Start with a campaign and call it “Outreach”.
The first ad set targets people who came in from Pinterest (or links from forums, blog tours, what have you). You serve them a video ad on Facebook, and perhaps a still ad on Instagram.
Then you build audiences of people who interacted with those ads and serve them an ad that has a harder sell in it, pushing them to the Amazon (or other retailer) page to make a purchase.
At the same time, make an audience combining people from the first ad set, but who did not interact with the second set of ads. This can be a bit trickier to do, and only works well with video at present. as it’s the only type of ad where we can specifically target an ad versus “any interaction”.
However, you could make an audience of people who interacted in any way with your page in the past X days, and exclude them from this new audience.

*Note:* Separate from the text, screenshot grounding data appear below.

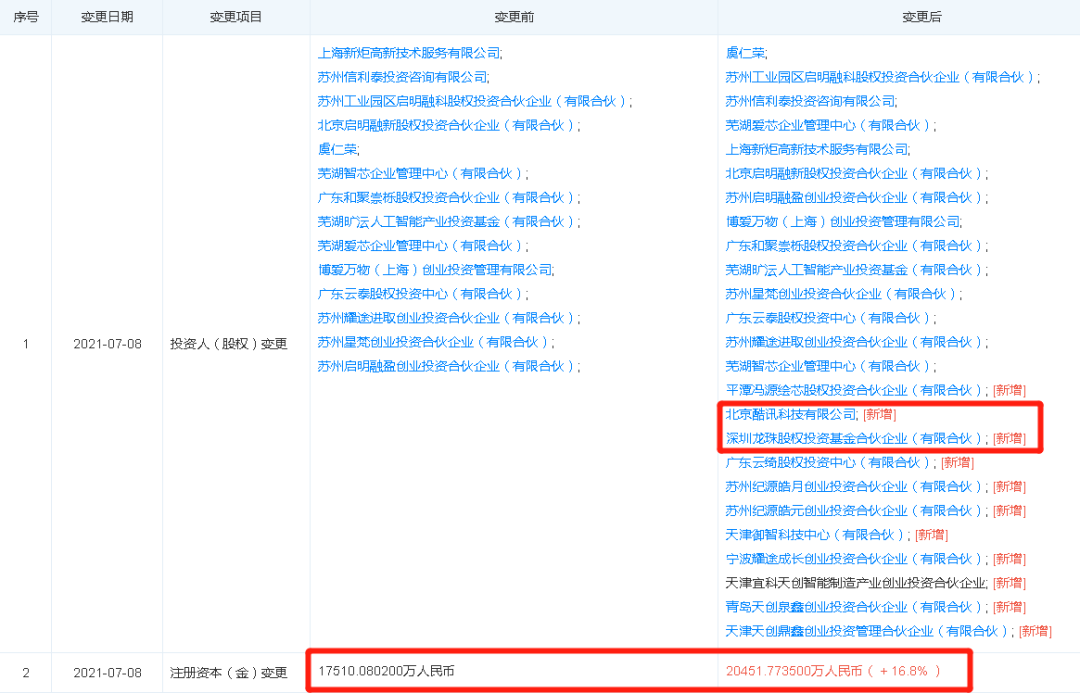Open 平潭冯源绘芯股权投资合伙企业 link
The image size is (1080, 693).
tap(855, 390)
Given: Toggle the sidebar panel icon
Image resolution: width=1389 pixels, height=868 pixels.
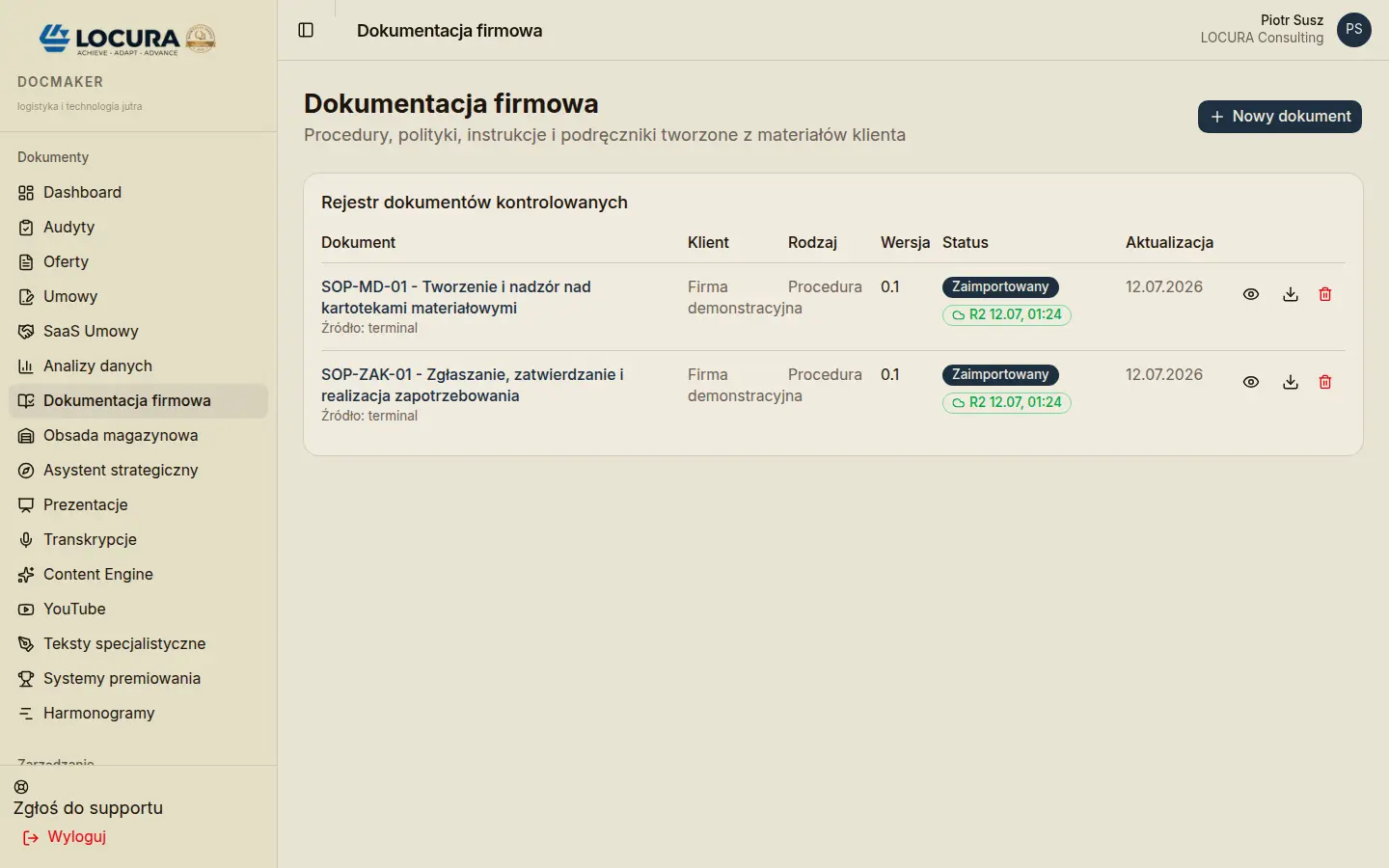Looking at the screenshot, I should click(x=306, y=30).
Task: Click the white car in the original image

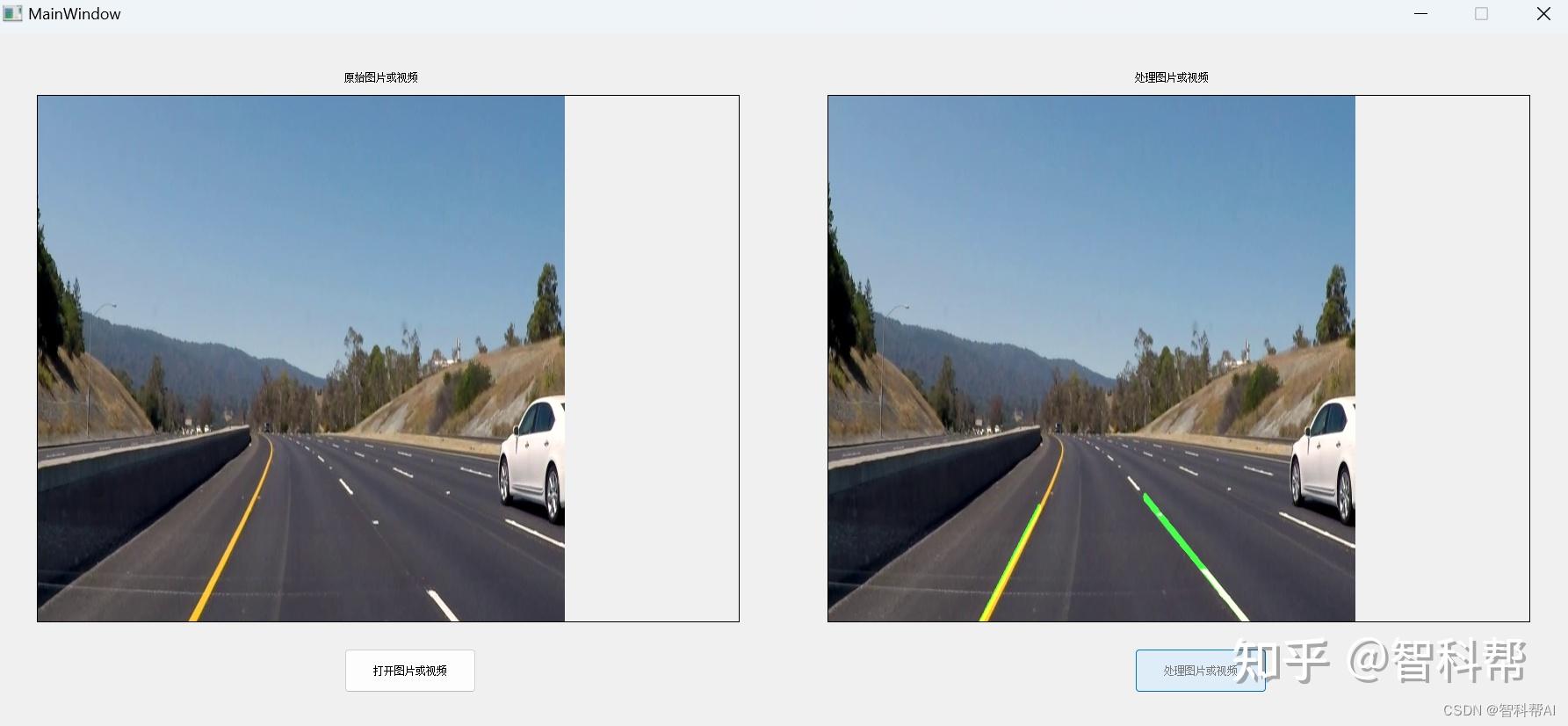Action: [533, 459]
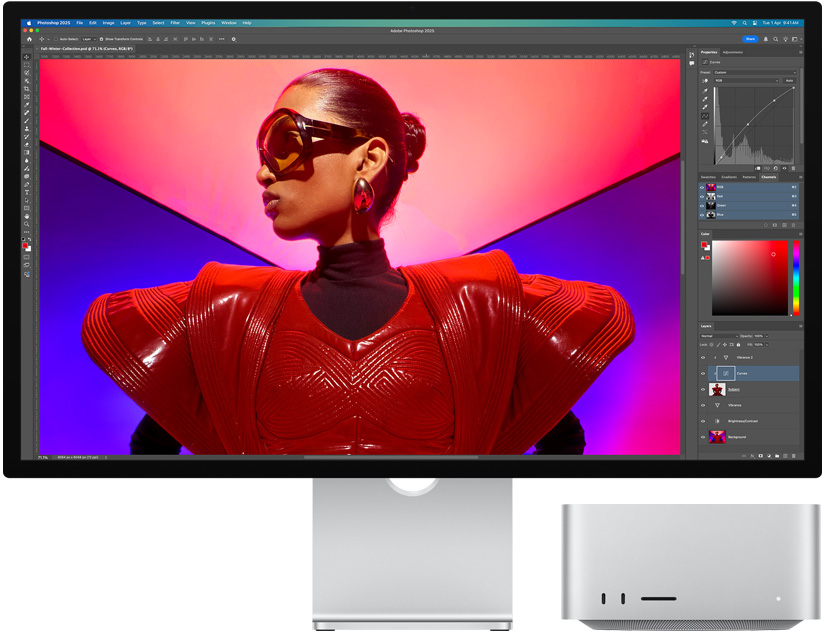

Keep this audience set and use it for when you have sales, or for engagement campaigns that are more focused on reminding people that you exist and are less focused on the hard sell.

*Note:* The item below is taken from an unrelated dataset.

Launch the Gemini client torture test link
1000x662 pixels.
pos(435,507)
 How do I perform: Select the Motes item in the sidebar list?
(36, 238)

There you have it! A campaign with a 4-step funnel that moves people toward getting to your retail page and making a purchase!
But first, one final note:
When doing retargeting marketing, you need to remember that flooding people with your ads starts to feel like stalking. You need to give them a breather.
You want “Oh, I remember that book, maybe I’ll take a look.” Not “Dear god, not this again, how do I stop seeing this ad everywhere! It’s creepy!”
Well, you’re in luck! Facebook has a way to do that in at least a few scenarios.
Let’s take the “10- Second Video Views” audience I made. I am going to make still-image ads that target people who have seen one of my video ads in the past year. However, some of those people will have just seen that ad in the past few days. I want to exclude them.
To do that, I make a new audience of people who have watched my video in the past 4 days, and then use it as my “Exclude” condition.
You can do this with Instagram audiences, website, Bookfunnel’s pixel audiences, basically any option on the custom audiences source list.
Another option is to exclude people who like your page, or have already clicked on other ads within the last 4 days. This will help you spend money on reaching new eyeballs, not hitting the same people over and over with the same ads.